▸ **INPUT MATERIAL**:
==============================

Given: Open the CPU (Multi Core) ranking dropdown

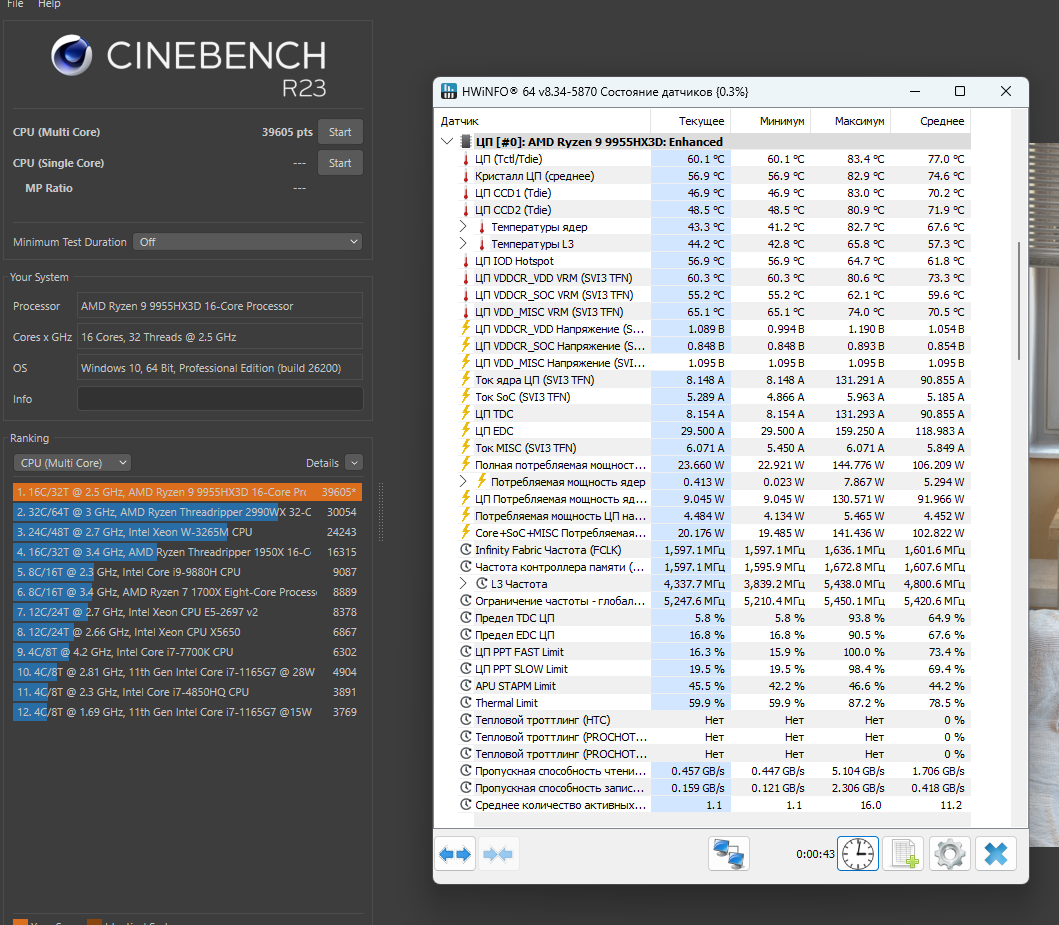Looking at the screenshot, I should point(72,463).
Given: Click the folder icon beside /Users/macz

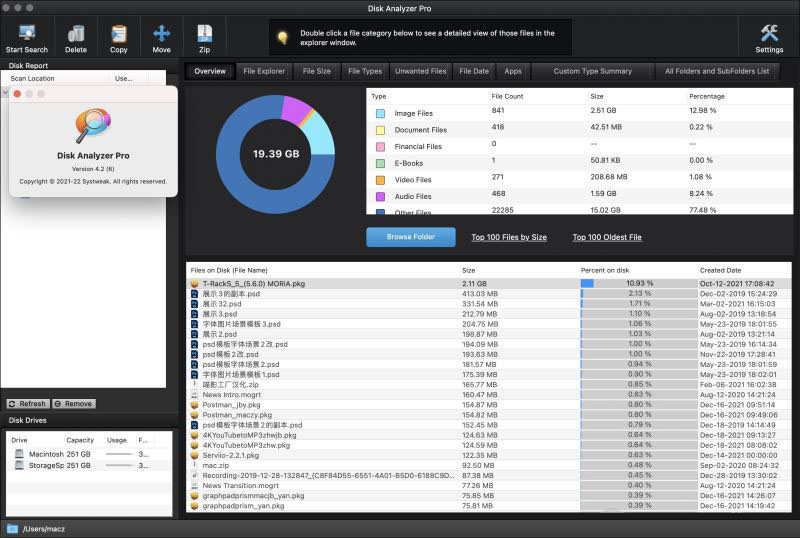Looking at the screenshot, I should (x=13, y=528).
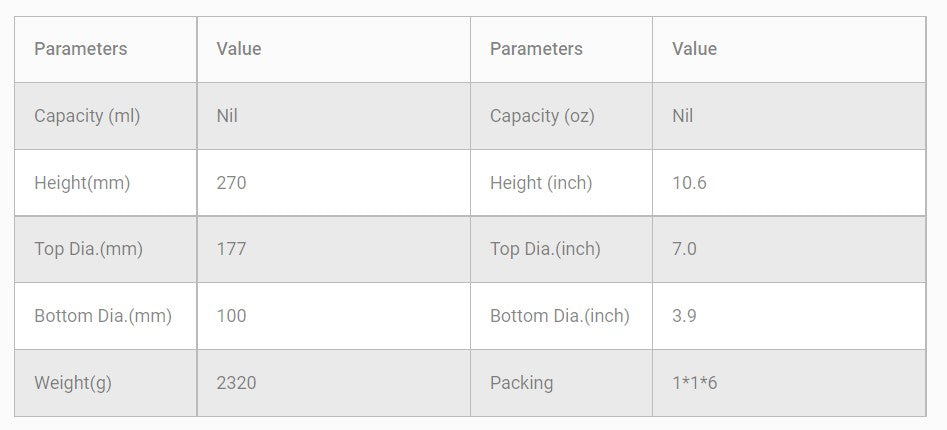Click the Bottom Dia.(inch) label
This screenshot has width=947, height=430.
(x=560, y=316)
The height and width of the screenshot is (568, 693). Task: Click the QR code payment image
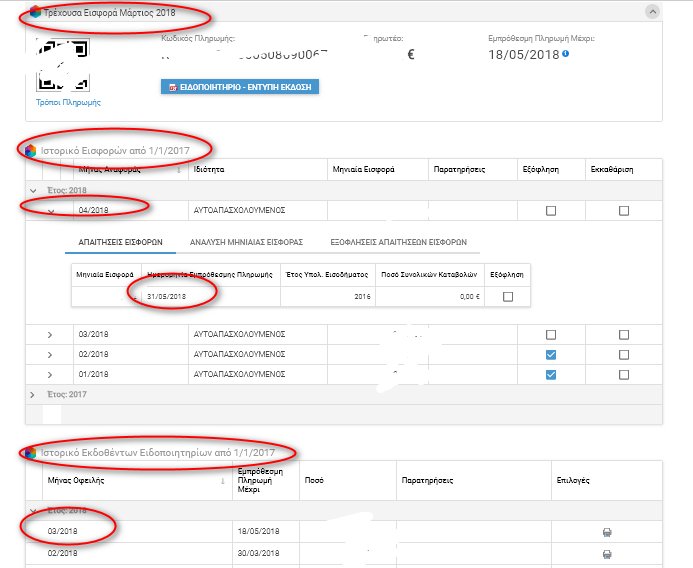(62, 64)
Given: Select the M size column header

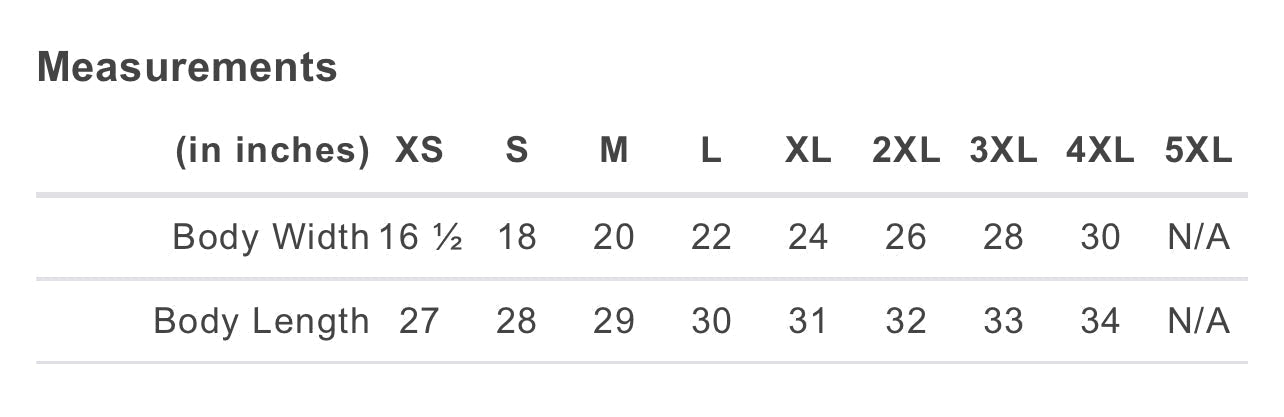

==============================

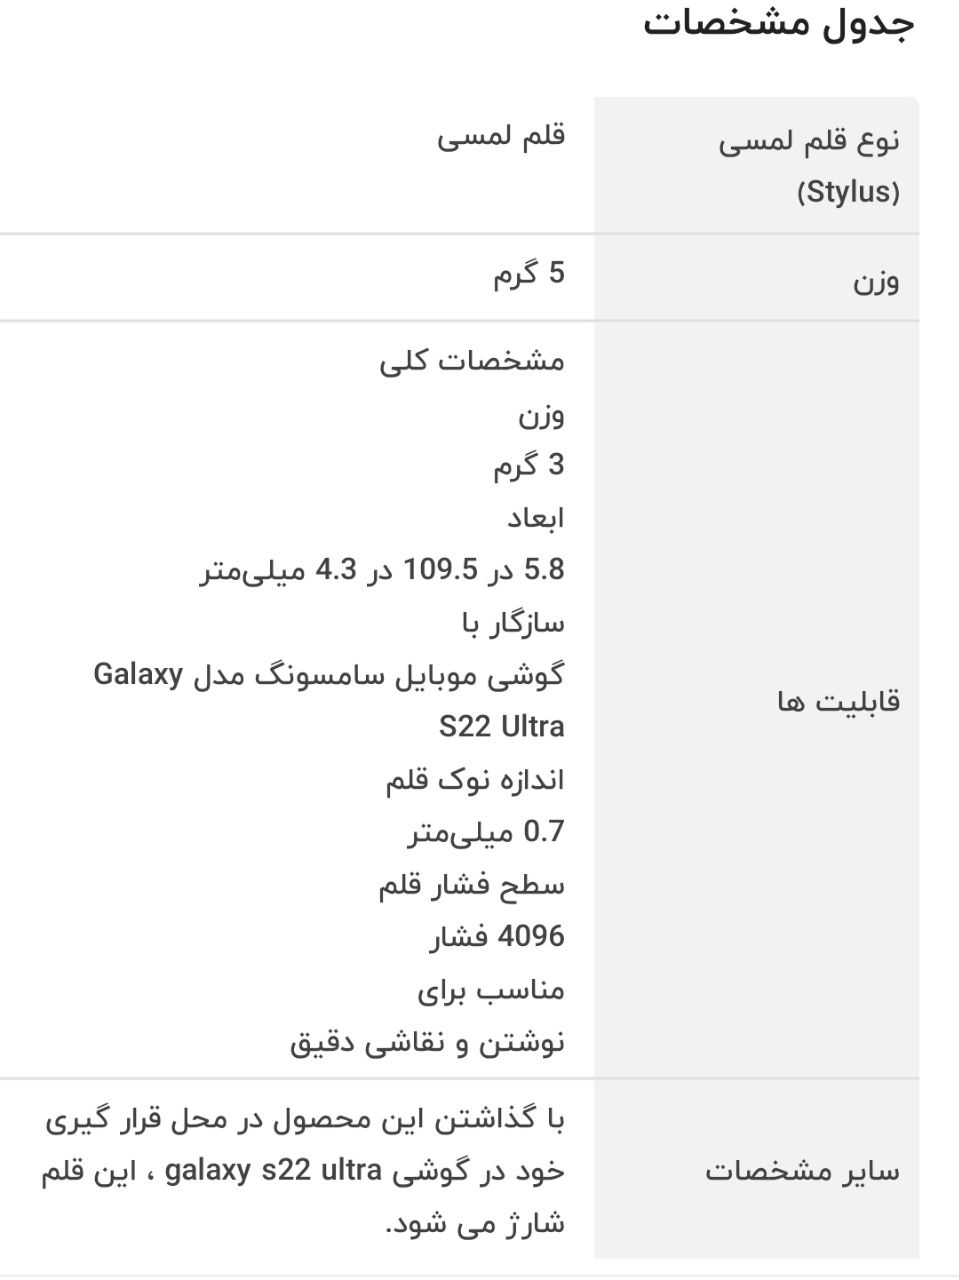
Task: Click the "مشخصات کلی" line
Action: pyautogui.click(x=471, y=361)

==============================

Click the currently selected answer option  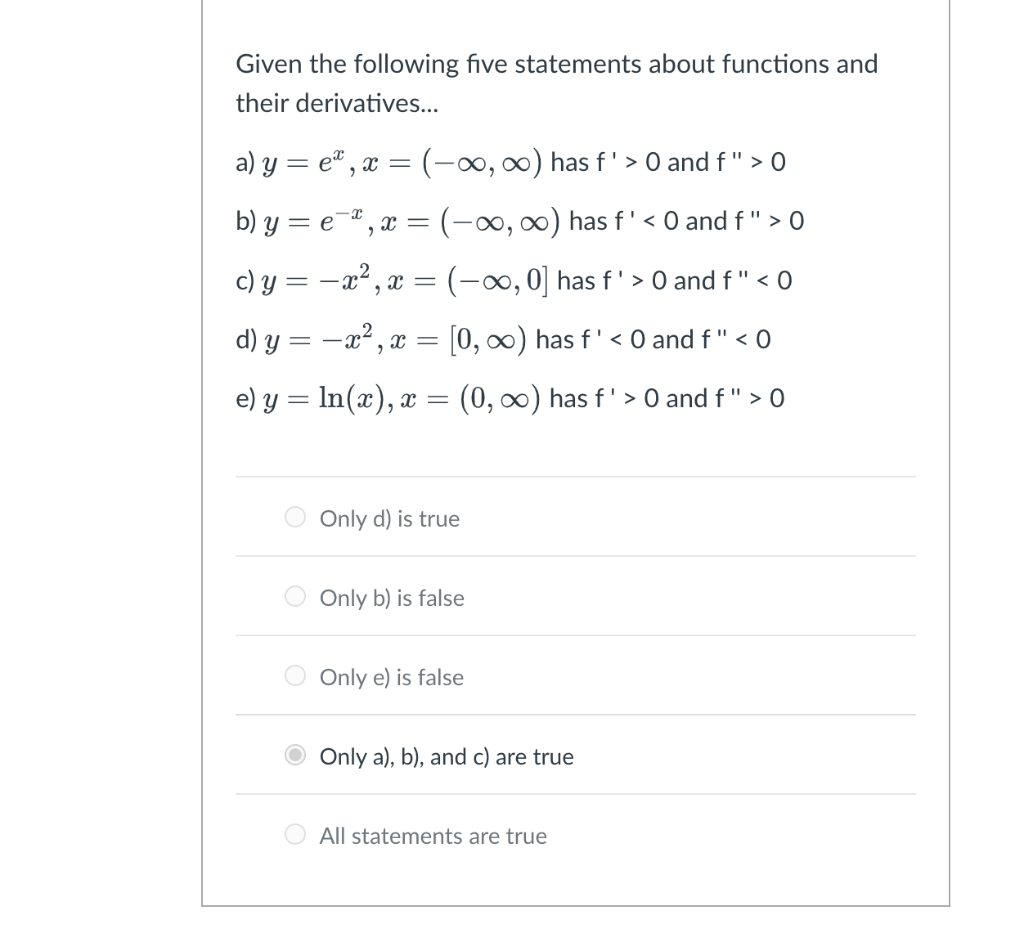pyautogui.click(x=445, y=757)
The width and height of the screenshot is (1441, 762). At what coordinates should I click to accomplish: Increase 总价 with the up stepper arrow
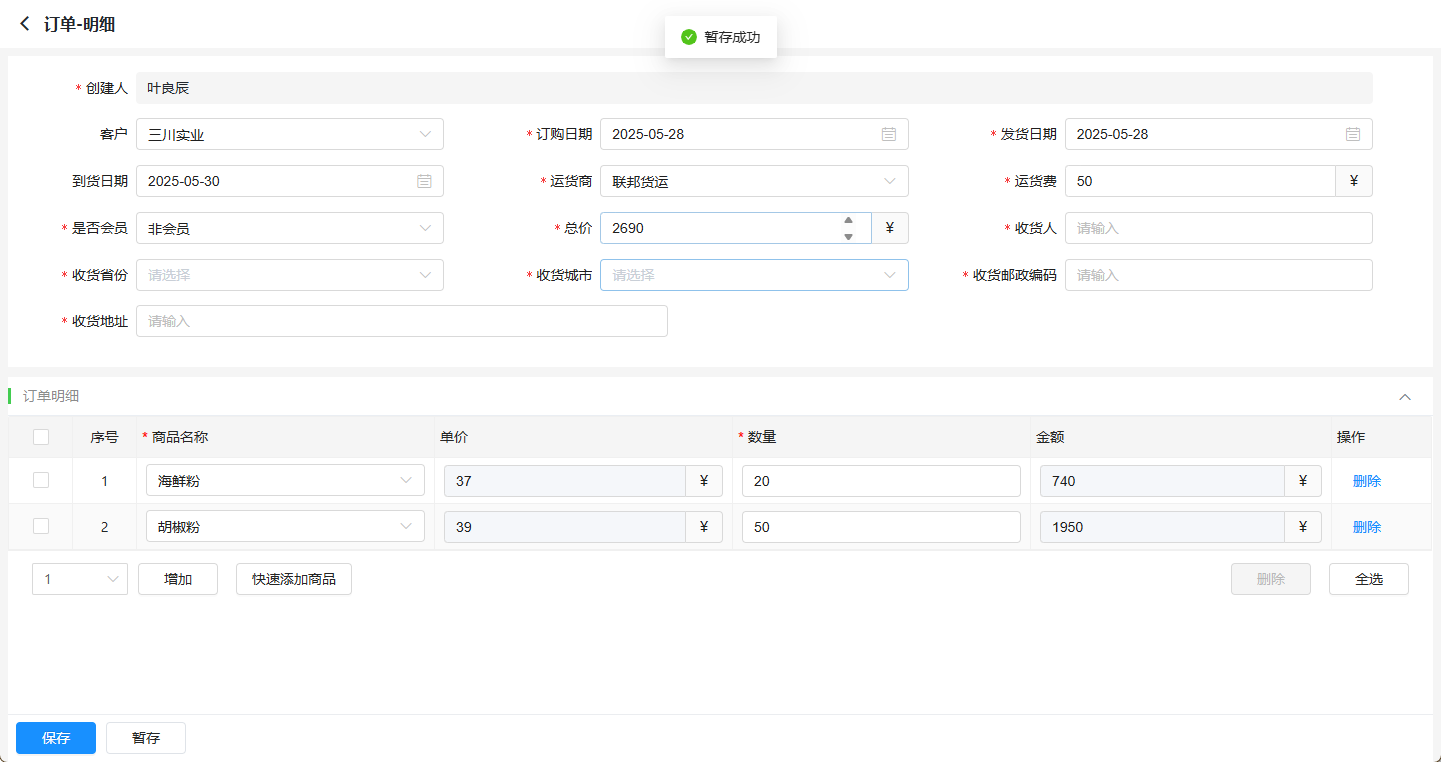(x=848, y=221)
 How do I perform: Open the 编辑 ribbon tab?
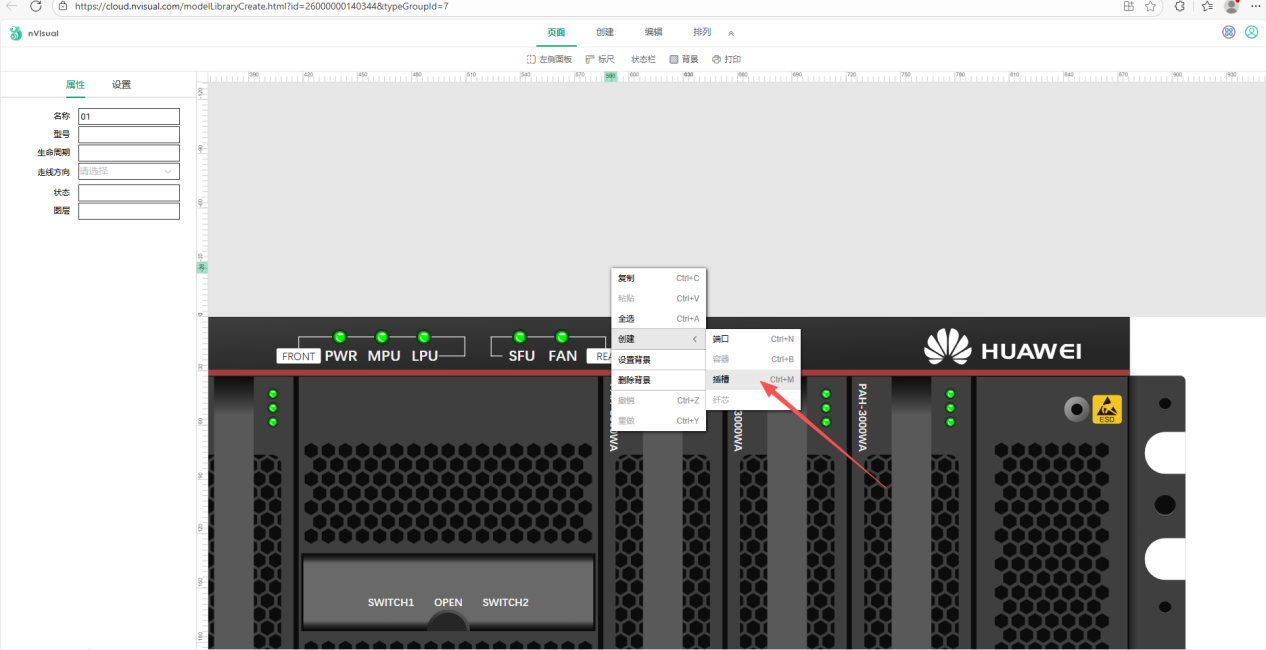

==============================

▸ **ASSIGNMENT**:
Would you copy the lines above exactly, starting with the one that has "The height and" and ending with the one that has "Given: Select the M size column header", both included, without the pictures?

▸ **WRITTEN SOLUTION**:
The height and width of the screenshot is (568, 693). Task: Click the QR code payment image
(62, 64)
Given: Select the M size column header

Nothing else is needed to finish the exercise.